SOXX only includes 30 semiconductor stocks, resulting in minimal diversification. That can increase risk substantially, especially during periods of volatility. But if the semiconductor industry continues to thrive like it has in recent years, a highly targeted ETF like this could supercharge your earnings.
VGT also includes semiconductor stocks, as well as companies from every other corner of the technology industry. This broader portfolio can help limit its risk during periods of volatility. If the semiconductor industry is hit hard during the next downturn, VGT will likely experience less severe price fluctuations compared to SOXX.
Greater diversification isn't ideal in every single situation, though. In some cases, funds with more holdings can experience lower returns, as the superstar stocks are weighed down by the underperformers.
SOXX has outperformed VGT in both one- and five-year total returns, suggesting that its narrow focus has paid off in recent years. However, its higher beta and steeper max drawdown also mean that it's experienced more price volatility compared to VGT, too.
Where you choose to invest will depend on what you're looking to achieve in a tech ETF. VGT carries less risk but has also experienced lower total returns in recent years, and it offers the most diversification. SOXX, on the other hand, is a high-risk, high-reward type of ETF with a laser focus on just one niche subsector.
Glossary
ETF: Exchange-traded fund; a basket of securities traded on an exchange like a stock.
Expense ratio: The annual fee, as a percentage of assets, that a fund charges its investors.
Semiconductor: A material or company involved in making chips used in electronics and computing devices.
Dividend yield: Annual dividends paid by a fund or stock, expressed as a percentage of its price.
Beta: A measure of an investment's volatility compared to the overall market, usually the S&P 500.
AUM: Assets under management; the total market value of assets a fund manages.
Max drawdown: The largest observed percentage drop from a fund's peak value to its lowest point over a period.

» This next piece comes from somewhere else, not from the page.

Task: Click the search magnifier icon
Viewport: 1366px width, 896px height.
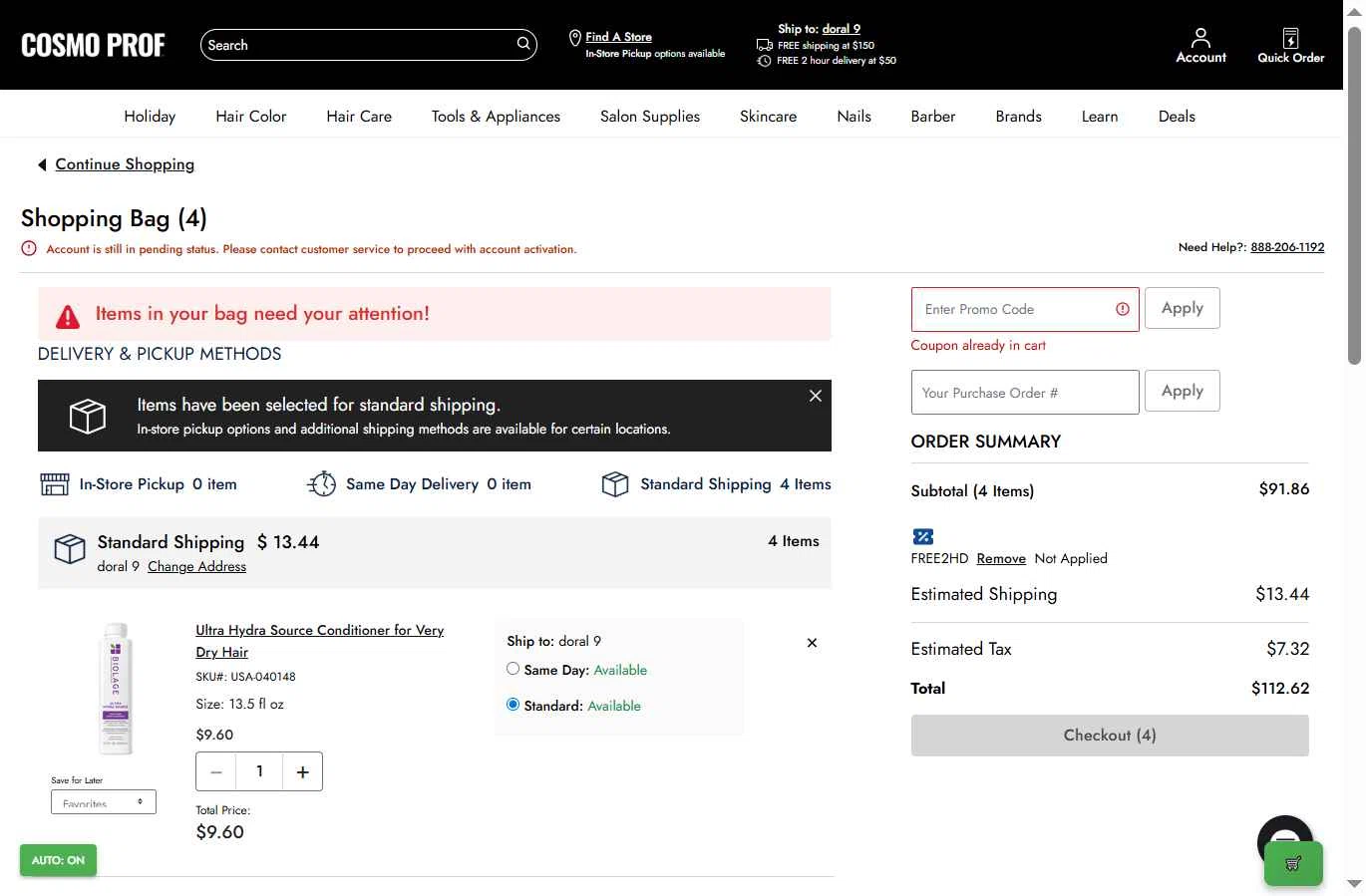Action: (x=522, y=44)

Growth of $1,000: The increase in value of a $1,000 investment over a specified time period, including returns.
Mega-cap: Companies with extremely large market capitalizations, typically over $200 billion.
Concentrated approach: Investment strategy focusing on a small number of holdings, increasing exposure to specific sectors or companies.
Diversification: Spreading investments across various assets to reduce risk.